Кришан Чандар - Мать ветров: рассказы стр 29.

Шрифт
Фон

Ему больше не хотелось пить, и он на ходу откусывал кусочки душистой мякоти плода. Неожиданно он увидел под деревом старика крестьянина с маленькой девочкой.

Старик, смеясь, подражал кудахтанью курицы:

- Куд-куда, куд-куда!

Девочка, заливаясь смехом, просила:

- Папочка, еще, еще, папочка!

- Куд-куда, куд-куда!

Увидев плод в руках путника, девочка захныкала:

- Я тоже хочу! Я тоже!

Путник уселся с ними под деревом.

- Привет тебе, путник! - приветствовал его старик.

- Привет тебе, отец.

- Я тоже хочу! - просила девочка.

Путник протянул девочке плод, и ее розовые щечки запылали от удовольствия. Тогда он взял ее на руки, и она, усевшись поудобней, принялась за еду.

- Какая хорошенькая! Это твоя дочка? А как ее зовут?

- Джари. Это дочь моего сына, но она привыкла звать отцом меня. Сына моего призвали в армию, когда ей было месяца три-четыре.

Призвали в армию. Война. Война и это прелестное округлое личико, розовые щечки, блестящие невинные глаза и треск пулеметов, воющие бомбы, человеческие внутренности на телеграфных проводах… Он стал думать о той жажде, для утоления которой требуются человеческие жизни, а не сочные плоды. Однако плод - это нечто мертвое, а человек - это живущая и трепещущая вспышка материи, породившей движение, которое дало жизнь сознанию. Сознанию… Сознание этих людей и сознание тропинки… Противоположные полюсы магнита.

- Куд-куда, куд-куда!

Старик уходил, развлекая свою маленькую внучку.

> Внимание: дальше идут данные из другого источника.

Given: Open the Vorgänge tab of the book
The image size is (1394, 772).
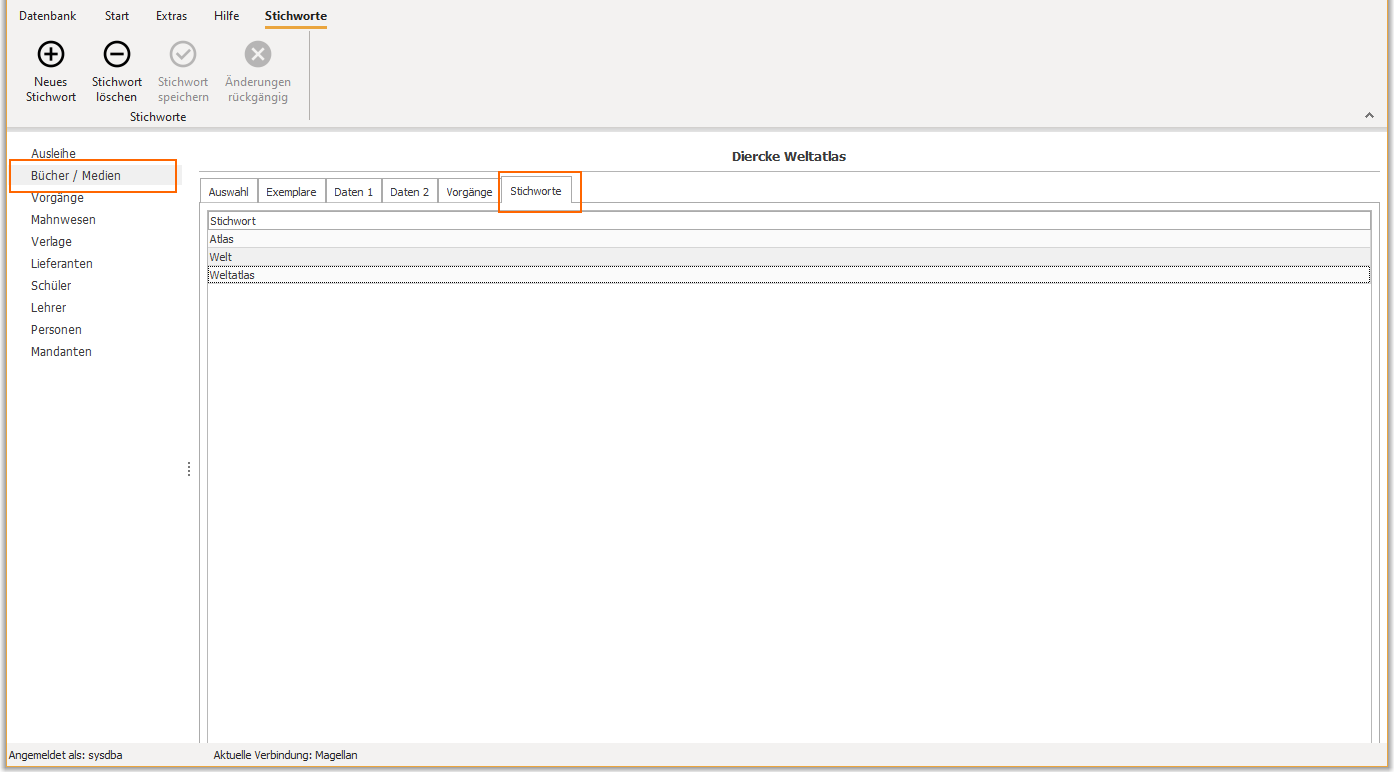Looking at the screenshot, I should click(x=469, y=192).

Поднявшись вверх еще на три мили, он, наконец, достиг родника. Здесь, на берегу ручья, в тени небольшой рощицы отдыхало много путников. У родника был укреплен деревянный желоб, по которому стекала сильная струя воды. Он подставил под нее ладони и начал пить воду. Ему показалось, что вода не только стекает вниз через гортань, но и поднимается к его глазам, наполняет его целиком. Освежившись и вымыв ноги, он отправился в рощицу, где сидело много людей. Кое-кто занялся приготовлением пищи; некоторые покупали муку и патоку в лавке, которая виднелась неподалеку от рощи. На лугу паслись мулы. Один из путников ел кукурузный хлеб с патокой: три раза откусив от лепешки, он запивал свою трапезу двумя глотками воды. Кукурузные лепешки были почти у всех, кое-кто прихватил с собою и перец, размолотый с солью, кое-кто - лук. Ни у кого не было ни салана , ни маринадов, ни варенья, ни сливочного масла. Эти люди были так же неприхотливы в еде, как их мулы. Все сидели и сосредоточенно двигали челюстями.

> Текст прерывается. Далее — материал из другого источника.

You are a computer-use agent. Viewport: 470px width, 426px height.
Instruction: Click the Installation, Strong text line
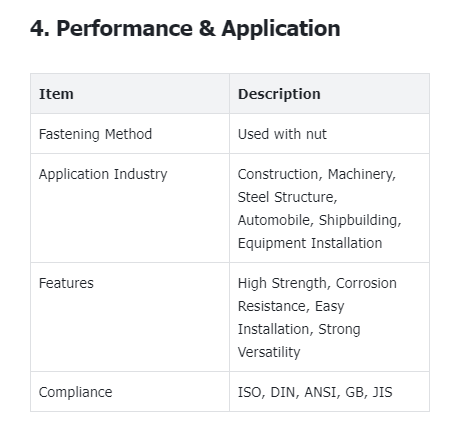(299, 329)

Он хорошо знал, что кукурузная лепешка - очень сухая пища и ее невозможно проглотить, смочив одной только слюной. Поминутно кто-нибудь вставал и шел к желобу напиться. Когда нет настоящего салана, тогда и вода превращается в салан. За многие тысячи лет развития экономики и культуры человечество сумело добиться только того, что дает большей части населения земного шара сухой хлеб и воду. Сухой хлеб, вода, челюсти движутся, как челюсти мулов, а в глазах - ни искорки…

Он подумал о том, как хорошо было бы сломать тысячелетнюю традицию и раздать крестьянам, которые сидят здесь, в тени деревьев, вкусный и свежий пшеничный хлеб, да еще намазать его вареньем, раздать им маринованные овощи, и сливочное масло, и фрукты… Потом он вспомнил, что ему еще осталось пройти пятнадцать миль сегодня, и подумал о том, что тысячелетний голод кусочком хлеба с вареньем не утолить…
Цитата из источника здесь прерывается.